## Passage to read
┌──
A strong password is critical to protecting your online accounts. And, while we may find it tiresome to create and remember them, it is important to keep in mind that passwords are often the first defence against cyber criminals. They protect personal information, like bank accounts, health data, or private documents from falling into the wrong hands. But what makes a password strong?

Here are some simple steps you can take to strengthen your passwords:

  • Use one password/passphrase per account, especially those dealing with sensitive or financial information.
  • Complexity is nice, but length is key. Always use the maximum password length allowed by the application. Aim for at least 16 characters, if possible.
  • Avoid common words like “password” or “user”, or anything that can be easily guessed like your birthday, or obvious sequences of letters or numbers like “1234” or “ABCD.”
  • Be creative. Some of the strongest passwords aren't words, but a collection of words or "passphrases". Passphrases, made of randomly-chosen words, can be both easy to remember and hard for someone else to guess, which is what we want out of a passphrase. Here are some examples: "Delay Elephant Buy” or “Europe Profit Now”
    • Replacing some letters with spaces, numbers or special characters – for example, @ replaces an “A” or $ replaces an “S” – can help increase the strength of your password. But don’t rely on obvious substitutions, liking substituting an “o” with a “0” - for example, “H0use” instead of “House”.
  • Consider a password manager. Password managers generate strong, random passwords and remember them so you don’t have to. And, it stores your login information for the all websites you use in your own personal, encrypted password database that can be accessed with one master password/passphrase. It’s the only one you’ll need to remember.
    • Several password managers are available. Some of the more popular ones include: Dashlane, LastPass, KeePass.

Protect Your Passwords

Keep Your Online Banking Information Secure

As technology continues to improve, so do potential threats. Here are some tips to help ensure a safe and secure online banking experience:

  • If a website doesn’t look valid, play it safe. Do not sign in or enter any personal information. Instead, contact us.
└──
## To-do list
**1.** What minimum password length does the password guidance recommend aiming for?
**2.** Repeat the password guidance word for word between "Protect Your Passwords" and "Instead, contact us.", inclusive.

## Provided records
┌──
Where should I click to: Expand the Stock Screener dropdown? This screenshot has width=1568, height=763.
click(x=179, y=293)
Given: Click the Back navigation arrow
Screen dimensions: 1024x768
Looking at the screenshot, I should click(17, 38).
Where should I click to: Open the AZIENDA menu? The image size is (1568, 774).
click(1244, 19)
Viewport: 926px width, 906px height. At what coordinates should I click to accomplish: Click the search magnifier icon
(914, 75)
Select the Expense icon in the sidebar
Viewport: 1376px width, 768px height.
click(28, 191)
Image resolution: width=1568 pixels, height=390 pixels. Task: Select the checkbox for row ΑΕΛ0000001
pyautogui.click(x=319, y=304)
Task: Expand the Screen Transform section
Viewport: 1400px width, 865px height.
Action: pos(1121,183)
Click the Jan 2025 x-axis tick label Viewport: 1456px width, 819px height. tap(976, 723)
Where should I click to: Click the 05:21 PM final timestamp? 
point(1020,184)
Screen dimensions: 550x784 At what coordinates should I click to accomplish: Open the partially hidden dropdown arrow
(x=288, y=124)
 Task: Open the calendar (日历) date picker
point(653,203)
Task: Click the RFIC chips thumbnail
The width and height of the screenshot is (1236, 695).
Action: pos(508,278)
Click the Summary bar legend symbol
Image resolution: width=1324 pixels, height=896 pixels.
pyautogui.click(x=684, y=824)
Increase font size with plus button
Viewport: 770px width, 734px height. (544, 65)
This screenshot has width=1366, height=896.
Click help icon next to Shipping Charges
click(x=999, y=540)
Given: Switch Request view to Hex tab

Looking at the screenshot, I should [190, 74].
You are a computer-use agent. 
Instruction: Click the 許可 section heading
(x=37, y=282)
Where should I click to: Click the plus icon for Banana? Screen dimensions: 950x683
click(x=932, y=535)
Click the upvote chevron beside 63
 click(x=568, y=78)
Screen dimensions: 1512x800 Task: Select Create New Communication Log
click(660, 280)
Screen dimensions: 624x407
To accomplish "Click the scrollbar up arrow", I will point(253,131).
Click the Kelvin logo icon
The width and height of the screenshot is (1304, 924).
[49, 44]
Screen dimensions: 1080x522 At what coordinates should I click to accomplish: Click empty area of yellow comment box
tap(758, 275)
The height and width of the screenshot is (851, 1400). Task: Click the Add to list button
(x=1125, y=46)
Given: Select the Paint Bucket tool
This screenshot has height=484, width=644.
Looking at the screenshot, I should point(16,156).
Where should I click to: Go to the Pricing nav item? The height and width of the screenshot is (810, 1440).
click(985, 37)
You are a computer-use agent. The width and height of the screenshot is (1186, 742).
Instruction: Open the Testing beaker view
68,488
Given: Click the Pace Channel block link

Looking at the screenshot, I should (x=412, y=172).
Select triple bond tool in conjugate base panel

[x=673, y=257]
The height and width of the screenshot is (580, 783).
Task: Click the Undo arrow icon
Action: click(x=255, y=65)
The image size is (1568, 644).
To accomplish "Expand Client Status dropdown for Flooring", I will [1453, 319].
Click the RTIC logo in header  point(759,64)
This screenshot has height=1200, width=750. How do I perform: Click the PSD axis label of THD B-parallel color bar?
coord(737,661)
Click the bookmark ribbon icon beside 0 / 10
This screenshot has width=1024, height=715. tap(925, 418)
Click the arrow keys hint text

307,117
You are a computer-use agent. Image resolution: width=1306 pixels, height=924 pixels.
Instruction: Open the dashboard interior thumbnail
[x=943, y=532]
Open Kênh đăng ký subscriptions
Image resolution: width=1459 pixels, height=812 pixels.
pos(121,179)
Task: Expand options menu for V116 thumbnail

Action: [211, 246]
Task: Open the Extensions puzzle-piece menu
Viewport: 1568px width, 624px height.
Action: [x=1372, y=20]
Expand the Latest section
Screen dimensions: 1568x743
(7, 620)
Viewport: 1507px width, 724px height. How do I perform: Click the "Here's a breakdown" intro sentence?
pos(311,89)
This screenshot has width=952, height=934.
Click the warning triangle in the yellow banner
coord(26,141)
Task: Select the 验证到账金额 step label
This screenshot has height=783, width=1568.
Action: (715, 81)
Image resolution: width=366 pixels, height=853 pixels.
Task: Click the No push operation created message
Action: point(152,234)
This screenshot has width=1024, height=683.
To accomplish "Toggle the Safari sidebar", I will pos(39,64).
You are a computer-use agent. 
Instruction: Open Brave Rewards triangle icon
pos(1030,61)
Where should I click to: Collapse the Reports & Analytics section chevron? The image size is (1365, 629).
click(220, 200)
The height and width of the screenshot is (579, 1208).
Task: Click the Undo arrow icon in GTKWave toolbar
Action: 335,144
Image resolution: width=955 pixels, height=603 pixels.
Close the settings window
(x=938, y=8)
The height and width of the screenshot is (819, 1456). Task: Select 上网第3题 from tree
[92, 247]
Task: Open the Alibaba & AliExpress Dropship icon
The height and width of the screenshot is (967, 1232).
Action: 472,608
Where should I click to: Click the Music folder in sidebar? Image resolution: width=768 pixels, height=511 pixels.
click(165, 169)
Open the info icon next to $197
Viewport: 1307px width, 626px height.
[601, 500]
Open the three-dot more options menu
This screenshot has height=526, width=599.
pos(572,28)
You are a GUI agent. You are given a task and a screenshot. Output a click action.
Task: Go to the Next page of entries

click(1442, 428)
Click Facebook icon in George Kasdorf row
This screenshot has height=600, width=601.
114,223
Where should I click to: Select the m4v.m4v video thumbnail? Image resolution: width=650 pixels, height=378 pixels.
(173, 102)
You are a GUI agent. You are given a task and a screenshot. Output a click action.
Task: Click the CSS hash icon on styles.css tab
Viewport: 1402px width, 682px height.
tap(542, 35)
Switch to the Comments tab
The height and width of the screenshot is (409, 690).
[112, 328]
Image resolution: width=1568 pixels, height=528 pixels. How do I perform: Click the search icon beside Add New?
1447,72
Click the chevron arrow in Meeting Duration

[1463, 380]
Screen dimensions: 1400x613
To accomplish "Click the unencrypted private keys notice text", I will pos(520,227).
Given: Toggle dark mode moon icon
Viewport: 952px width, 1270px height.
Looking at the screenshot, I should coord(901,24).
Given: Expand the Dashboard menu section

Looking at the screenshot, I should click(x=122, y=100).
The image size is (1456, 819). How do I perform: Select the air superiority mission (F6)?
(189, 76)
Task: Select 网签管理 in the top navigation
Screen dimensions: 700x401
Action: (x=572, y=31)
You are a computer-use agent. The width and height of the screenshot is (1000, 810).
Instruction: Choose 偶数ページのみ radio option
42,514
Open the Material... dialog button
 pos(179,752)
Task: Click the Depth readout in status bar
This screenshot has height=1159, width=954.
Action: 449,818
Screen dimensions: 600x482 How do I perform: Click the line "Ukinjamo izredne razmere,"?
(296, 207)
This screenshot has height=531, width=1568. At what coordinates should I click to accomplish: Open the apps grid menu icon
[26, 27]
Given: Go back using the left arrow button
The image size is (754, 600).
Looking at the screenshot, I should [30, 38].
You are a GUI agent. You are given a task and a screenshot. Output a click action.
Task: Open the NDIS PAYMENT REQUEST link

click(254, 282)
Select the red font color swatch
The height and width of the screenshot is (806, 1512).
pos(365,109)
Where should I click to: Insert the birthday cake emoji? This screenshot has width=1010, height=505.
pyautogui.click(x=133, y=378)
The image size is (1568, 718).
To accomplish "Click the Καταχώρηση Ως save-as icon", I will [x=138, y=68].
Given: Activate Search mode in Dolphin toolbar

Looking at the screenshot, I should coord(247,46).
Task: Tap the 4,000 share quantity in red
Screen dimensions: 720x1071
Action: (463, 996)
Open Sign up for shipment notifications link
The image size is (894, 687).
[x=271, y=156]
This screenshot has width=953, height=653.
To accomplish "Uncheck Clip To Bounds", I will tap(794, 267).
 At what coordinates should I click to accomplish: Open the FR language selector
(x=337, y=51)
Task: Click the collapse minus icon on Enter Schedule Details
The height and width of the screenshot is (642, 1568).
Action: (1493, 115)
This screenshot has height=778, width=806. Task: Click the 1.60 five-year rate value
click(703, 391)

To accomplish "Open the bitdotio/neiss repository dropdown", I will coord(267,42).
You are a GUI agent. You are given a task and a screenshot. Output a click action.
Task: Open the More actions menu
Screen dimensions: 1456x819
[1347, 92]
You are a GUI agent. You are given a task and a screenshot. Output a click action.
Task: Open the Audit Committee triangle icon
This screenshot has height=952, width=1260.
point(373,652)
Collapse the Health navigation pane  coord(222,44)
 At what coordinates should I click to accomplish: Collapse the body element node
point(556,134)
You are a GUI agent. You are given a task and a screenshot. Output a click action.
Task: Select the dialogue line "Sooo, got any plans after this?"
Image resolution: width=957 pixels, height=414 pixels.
└──
## Answers per task
**1.** At least 16 characters, if possible.

**2.**
Protect Your Passwords

Keep Your Online Banking Information Secure

As technology continues to improve, so do potential threats. Here are some tips to help ensure a safe and secure online banking experience:

  • If a website doesn’t look valid, play it safe. Do not sign in or enter any personal information. Instead, contact us.